> _YOUR TASK_
Continue the essay on the G7 tax agreement and the California assault-weapons ruling, starting after its last sentence.
[EXTRACT TO READ Boundary: Start]
Death & Taxes
Two news items struck me today: the G7 agreement on tax abuse by multinationals which, with the grace of God and a following wind, should ensure that the wealthiest end of the business world pays its way, just like everybody else, by the mechanism of globally-enforced minimum corporation tax. The second was the ruling by a Federal judge in California overturning the state's 32-year-old embargo on the sale of assault weapons on the grounds of unconstitutionality, effectively allowing AR15s to be bought for 'home defense' [US spelling deliberate].
What the Lord giveth, the Lord taketh away: on the one hand [on the face of it, at least - I'm a hardened old sceptic, after all] the first major progress in corporate oversight for a very, very long time [if ever] comes through multinational cooperation fuelled by the growing knowledge that economics is not a natural science or a series of mathematical truths that cannot be denied [the pandemic has proven thus] and can be as flexible as we want it to be. The corollary of this is that if economics and therefore economies are to function at all, they must work together globally and to a set of globally-agreed rules. Laissez faire, hands-off economics has to be consigned to history for what it is: a now largely discredited experiment, based on half-baked theories cooked up by self-aggrandising 'economic philosophers' and sold to the gullible and outright cynical as gospel.
On the other hand, we have recently seen as much progress in American politics as we've seen regression in our domestic affairs: it seemed that the States had at last turned a corner from the collective insanity of the Trump debacle and turned towards the path of common sense and empathy. But here we are with an on the face of it mindless application of their written constitution and its Tablet of Stone, the Second Amendment, which states, ambiguously: “A well regulated Militia, being necessary to the security of a free State, the right of the people to keep and bear Arms, shall not be infringed.”
[EXTRACT TO READ Boundary: End]
[DATA EXCERPT Boundary: Start]
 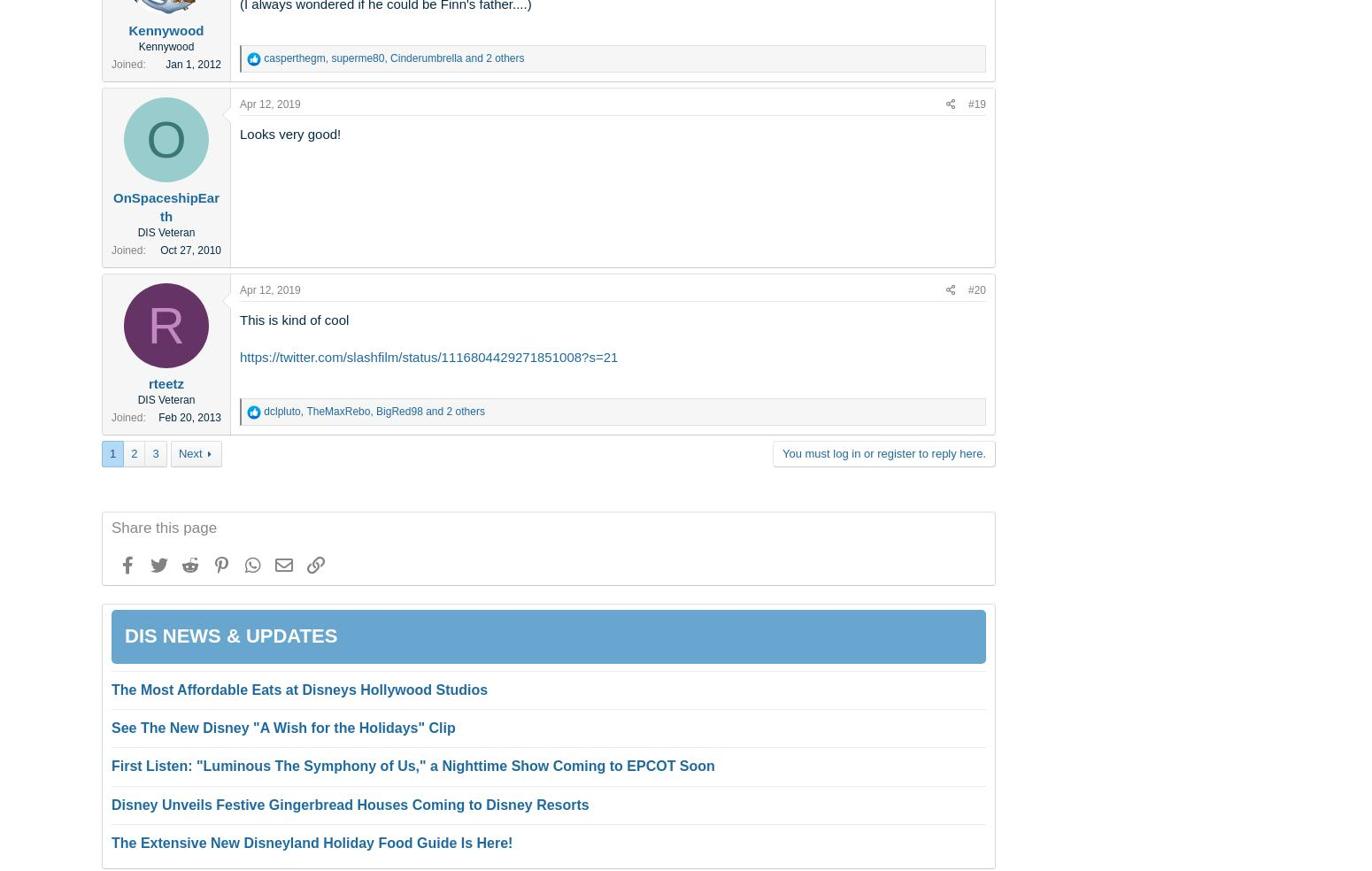 I want to click on 'Oct 27, 2010', so click(x=189, y=249).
[DATA EXCERPT Boundary: End]
> _TASK OUTPUT_
In the revolutionary America of the time, reaction as it was to the interference by and governance of the British, this might have made some sense - but in the twenty-first century? Surely the sight of unregulated 'militias' on the streets of American cities in recent times, brandishing openly weapons designed and intended solely for the battlefield; the innumerable school shootings and urban massacres that are part of modern American history etc., would have been taken as lessons to be learnt - lessons that California took to its heart in 1989 - but no, at least not by one American: US District Judge Roger Benitez of San Diego. It's both a pointless decision and sets a very dangerous precedent, but I guess the gun lobby still has its teeth - 'from [their] cold, dead hands' indeed: all I can say is, may that prove indeed to be so, and allow the rest of American society to go about its lawful business without fear of some deranged militia-type loon blowing their brains out randomly, even if constitutionally sanctioned.